**Work to be completed:**
Line for line, return the data exactly, omitting all pictures.

**The records:**
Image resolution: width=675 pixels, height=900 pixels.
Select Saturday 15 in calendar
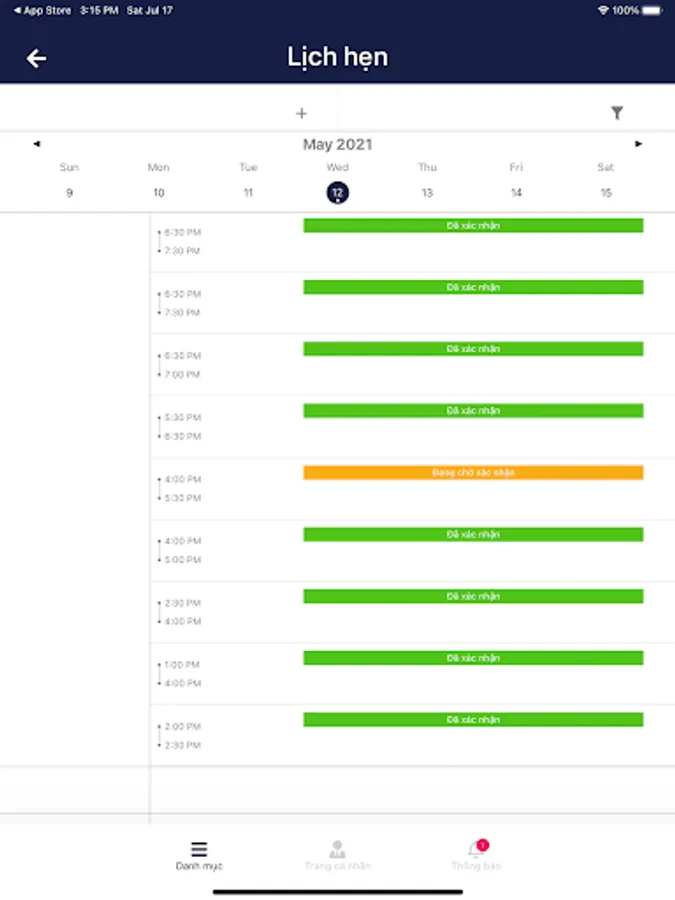(x=605, y=193)
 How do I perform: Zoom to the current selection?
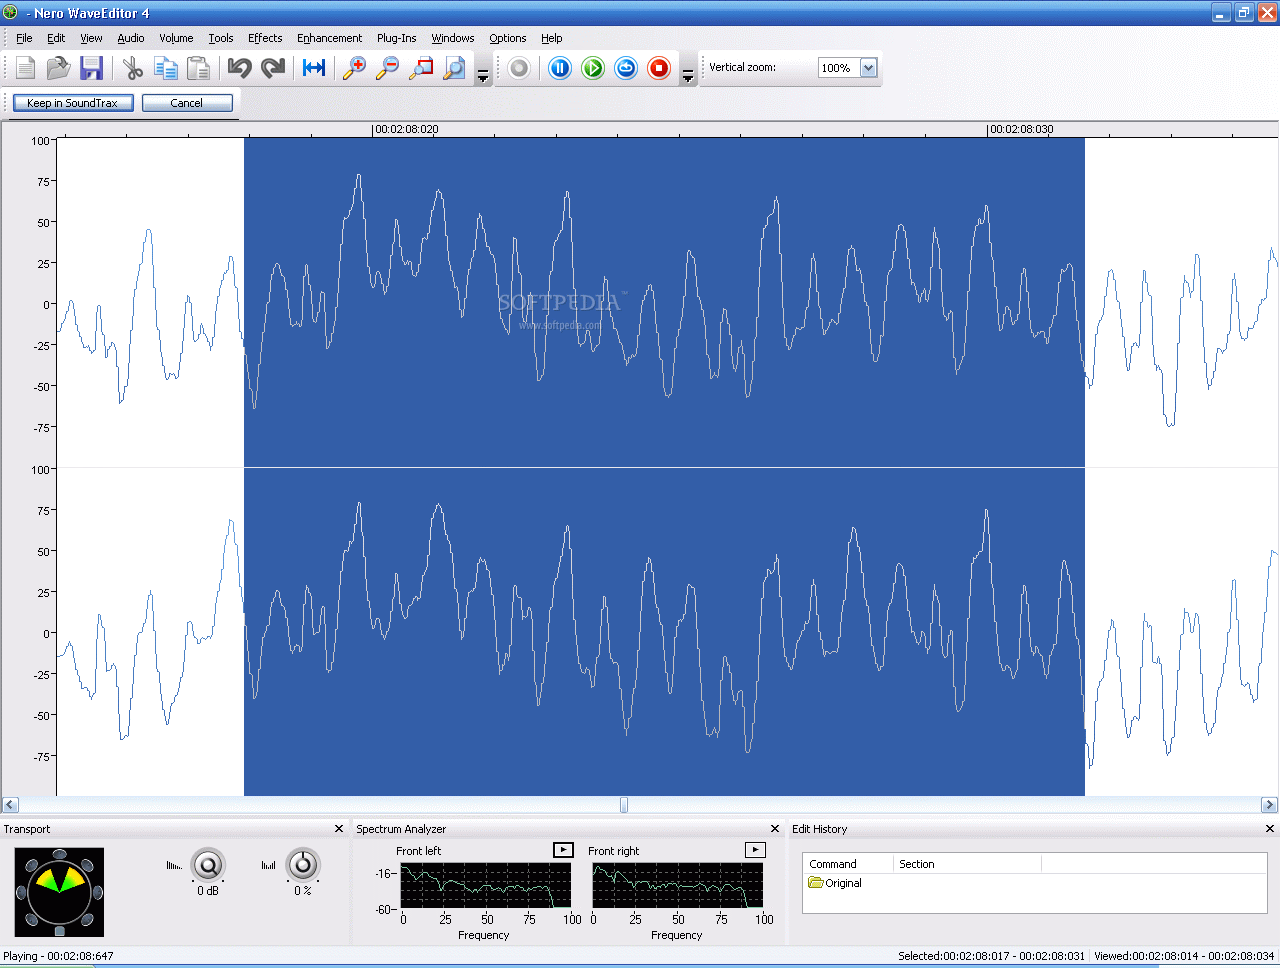coord(421,68)
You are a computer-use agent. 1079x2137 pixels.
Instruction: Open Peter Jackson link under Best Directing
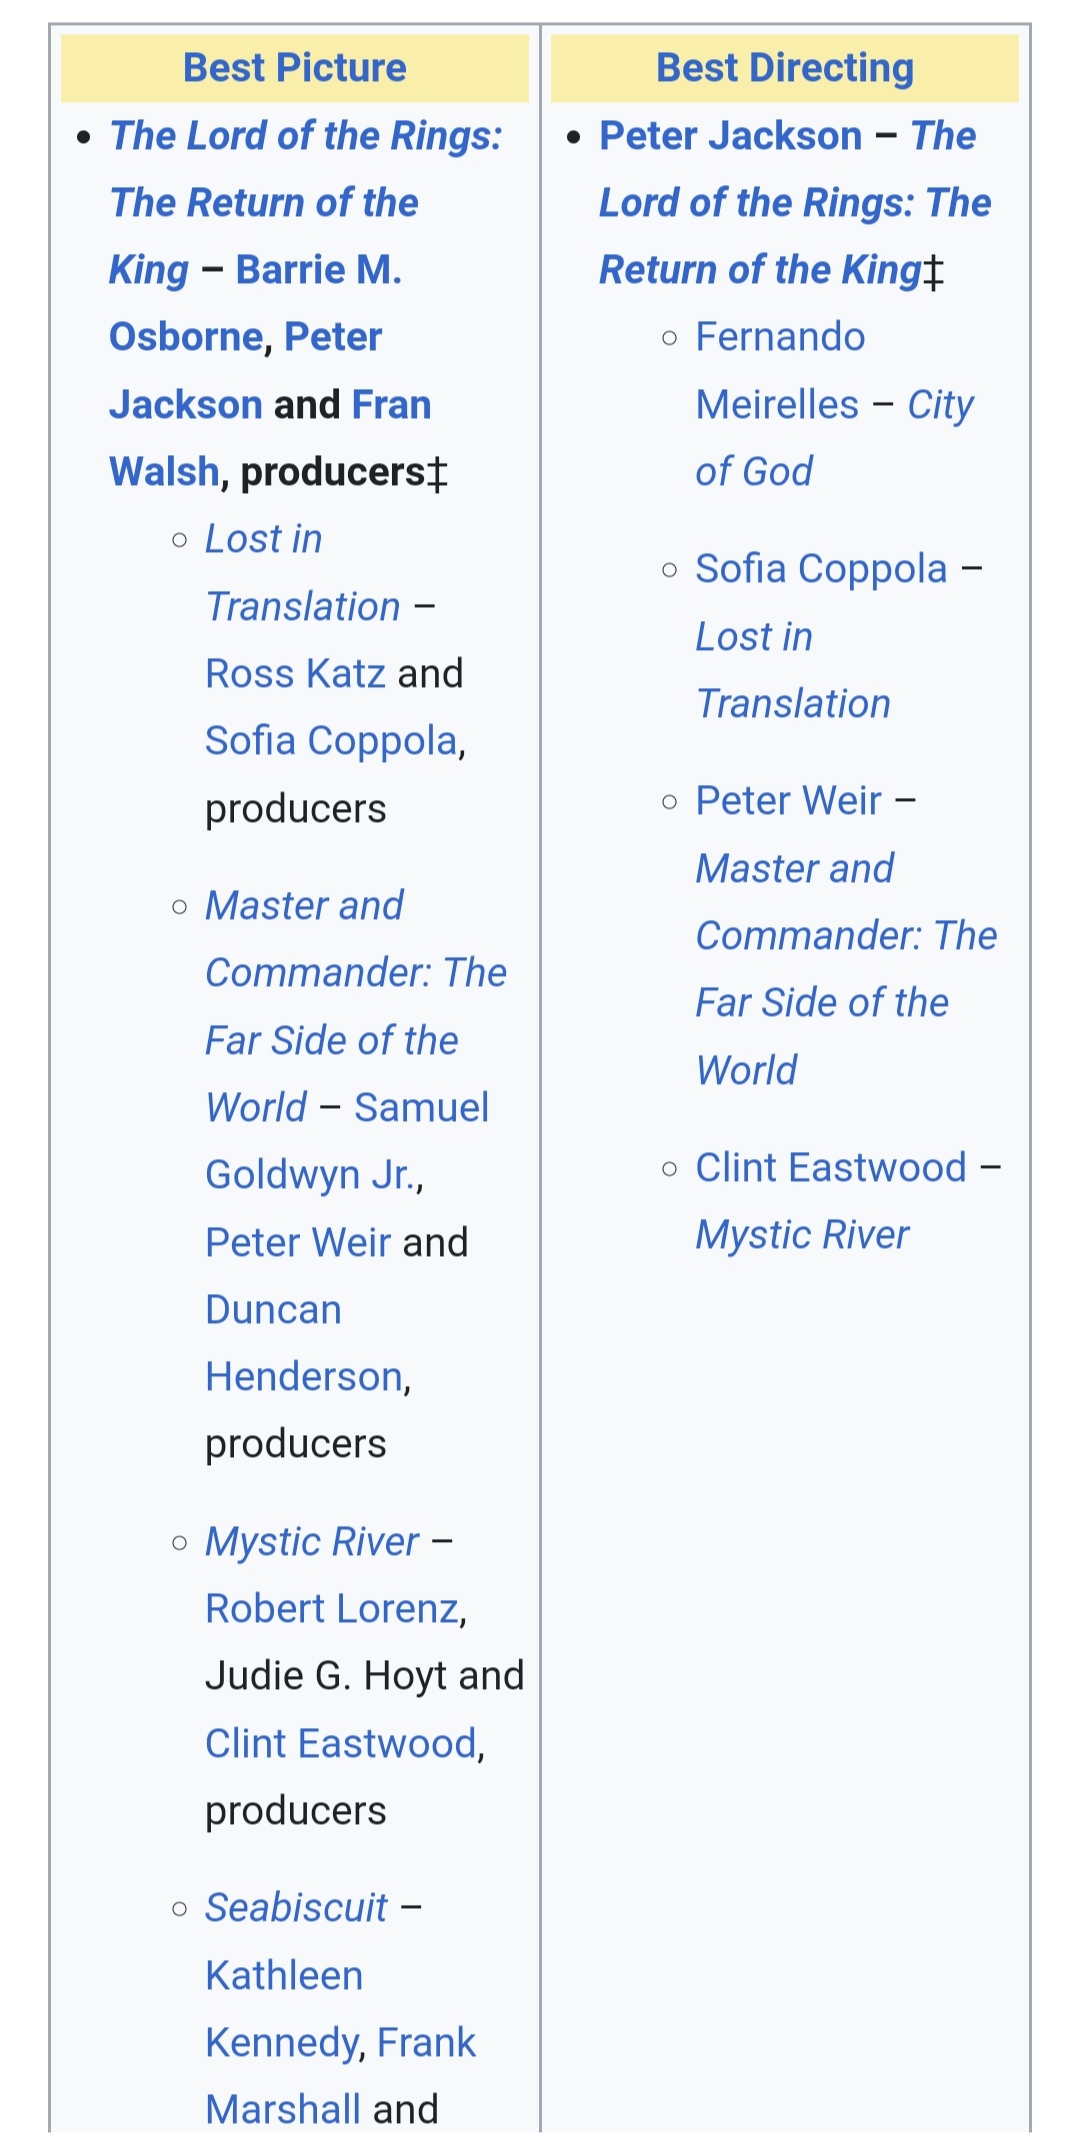[731, 136]
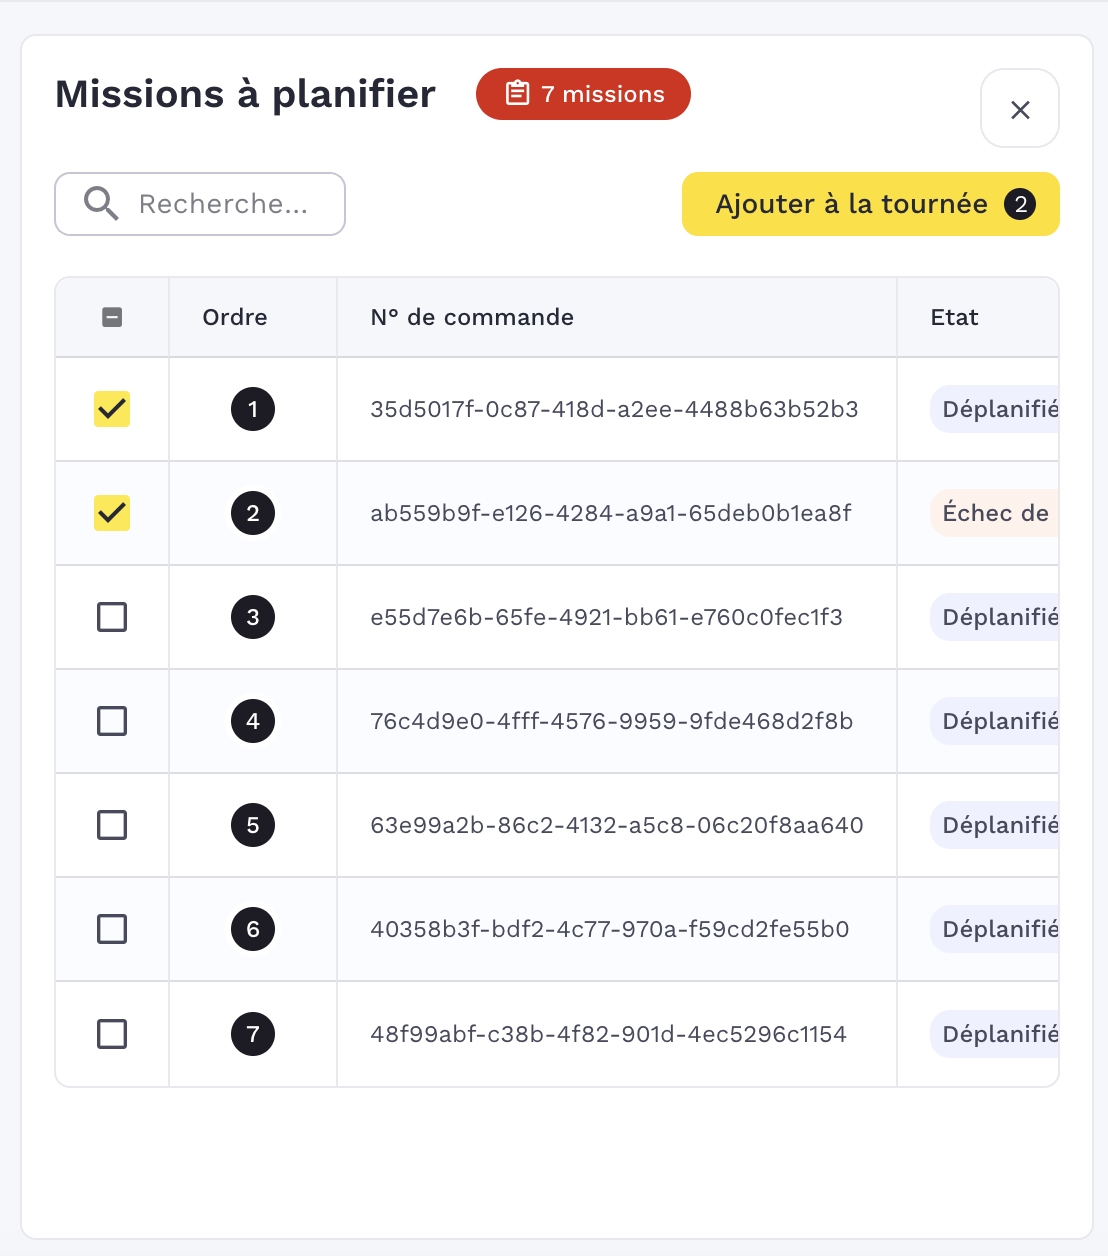Click order badge number 3
Image resolution: width=1108 pixels, height=1256 pixels.
pos(253,617)
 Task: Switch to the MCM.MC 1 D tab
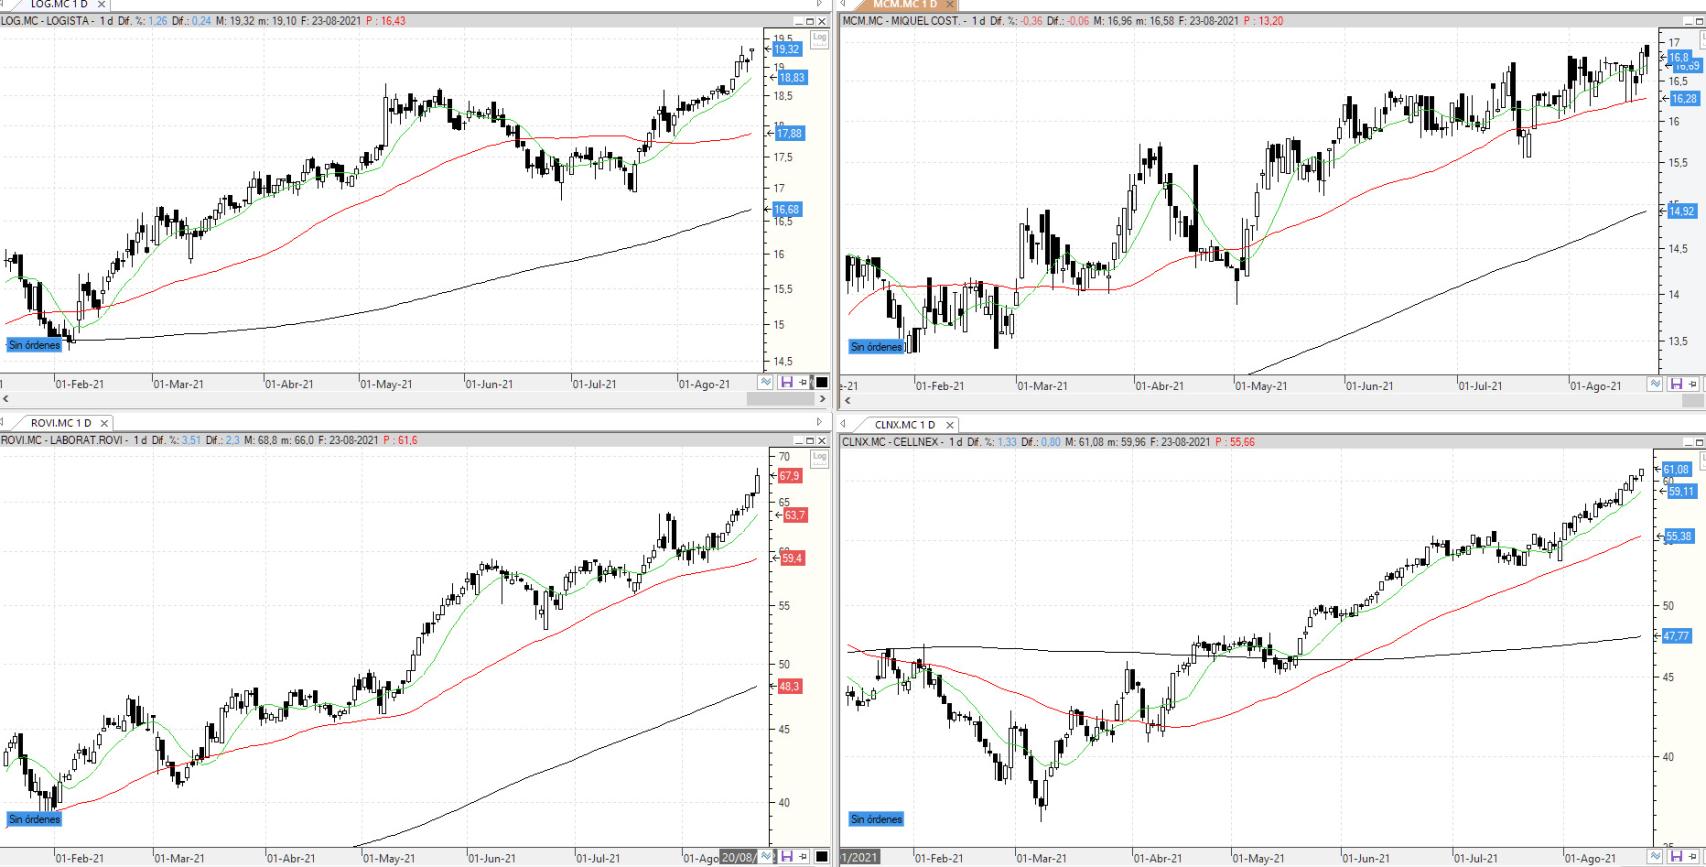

**Output:**
Image resolution: width=675 pixels, height=900 pixels.
Select Saturday 15 in calendar
(x=605, y=193)
 How do I perform: Zoom to the current selection?
coord(421,68)
You are a computer-use agent. 1079x2137 pixels.
Instruction: Open Peter Jackson link under Best Directing
[731, 136]
Click order badge number 3
Image resolution: width=1108 pixels, height=1256 pixels.
pos(253,617)
 Task: Switch to the MCM.MC 1 D tab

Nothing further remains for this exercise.